3. Apartheid South Africa (1948 - 1964) (ATL)

Case Study 2:  Apartheid South Africa (1948 - 1964)

These pages will give you some ideas for teaching and learning activities for the case study on the Apartheid in South Africa. We have included a range of activities which include comprehension exercises, role plays, source exercises, summary and mind map activities.

Videos and teaching ideas for videos are covered on a separate page; see left hand side. There are video suggestions for most of the content that needs to be covered for this unit.

Guiding questions:

Why was segregation enshrined in law in 1948?

What was the Apartheid state?

What did Apartheid mean in practice?

What were the non-violent campaigns against Apartheid that took place in the 1950s?

Why did the anti-apartheid struggle become violent?

What sas the reaction of the government to anti-Apartheid protest?

What was the role of key individuals in the struggle against Apartheid?

What was the role of anti-Apartheid organisations?

1. Why was segregation enshrined in law in South Africa in 1948?

Starter activity

In pairs brainstorm everything that you know about South Africa; this can be recent information on politics, economy, social issues, sport, key events and personalities as well as any history that you are aware of.

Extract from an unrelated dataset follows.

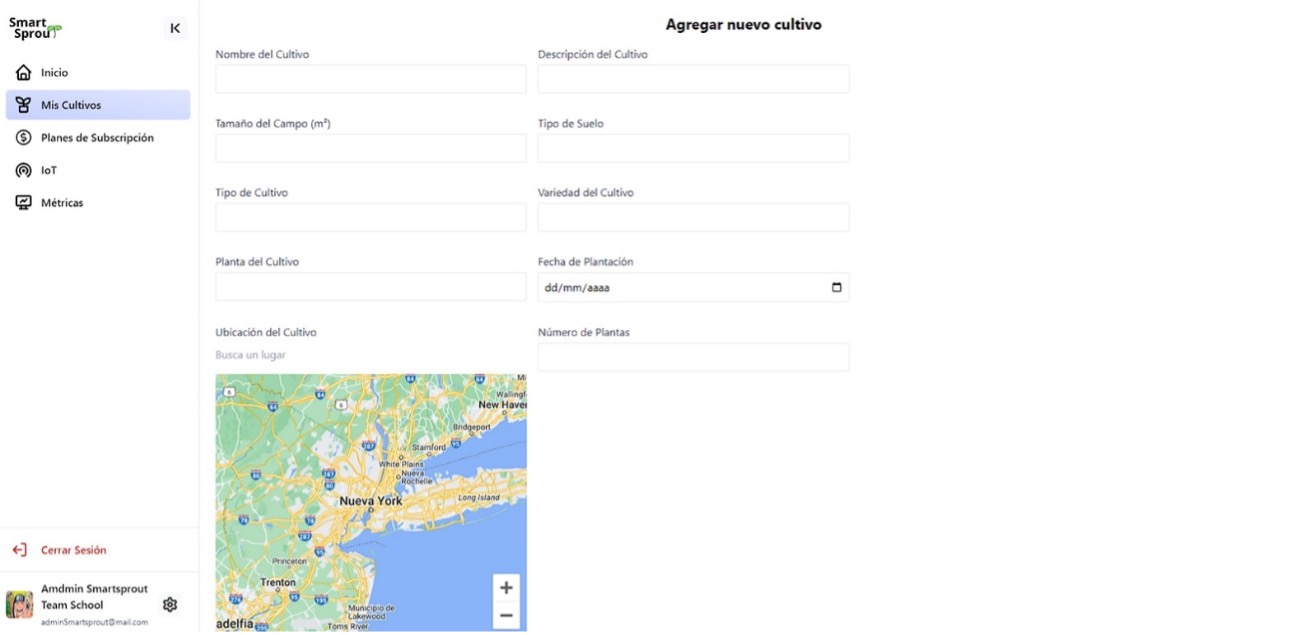Viewport: 1292px width, 635px height.
Task: Open the Tipo de Cultivo field
Action: (370, 218)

Each pair should then share its ideas and thoughts with the rest of the class.

The first activity is to get students to research events before 1948 so that they can have an understanding of  the situation that existed at the start of their course.

Task One

ATL: Research and communication skills

Divide the class into five groups. 

Each group should research one of the following  and present their findings to the rest of the class who should take notes. The presentation should include a PPT with clear images and maps where appropriate. Each group should also produce one to two side of notes on their topic to distribute to the class after their presentation.

  • The origins of the Afrikaner racial group in South Africa, causes and impact of The Great Trek
  • Causes of the Boer War of 1899 – 1902 and its impact
  • The establishment of the Union of South Africa in 1910 and it impact on segregation; laws that were passed setting up segregation
  • Black resistance before 1948
  • The growth of the United Party, the impact of World War Two on South African politics and the economy

Task Two

ATL: Thinking skills

The last of these presentations is particularly key. The presentations need to be followed up with discussion and note taking on the situation in South Africa in 1948 and why the Nationalists won the election. Students could summarise their findings on the spider diagram below.

    2. What was the Apartheid state?

    What is the message of this cartoon?

    From: Nelson Mandela: a Life in Cartoons. edited by Harry Dugmore, Stephen Francis, Rico Schacherl. Claremont, South Africa: David Philip Publishers, 1999.

    Once in power, the National government passed a range of laws to put in effect the first phase of apartheid which lasted until the late 1950s. These laws defined almost every aspect of daily life of a person based on racial classification.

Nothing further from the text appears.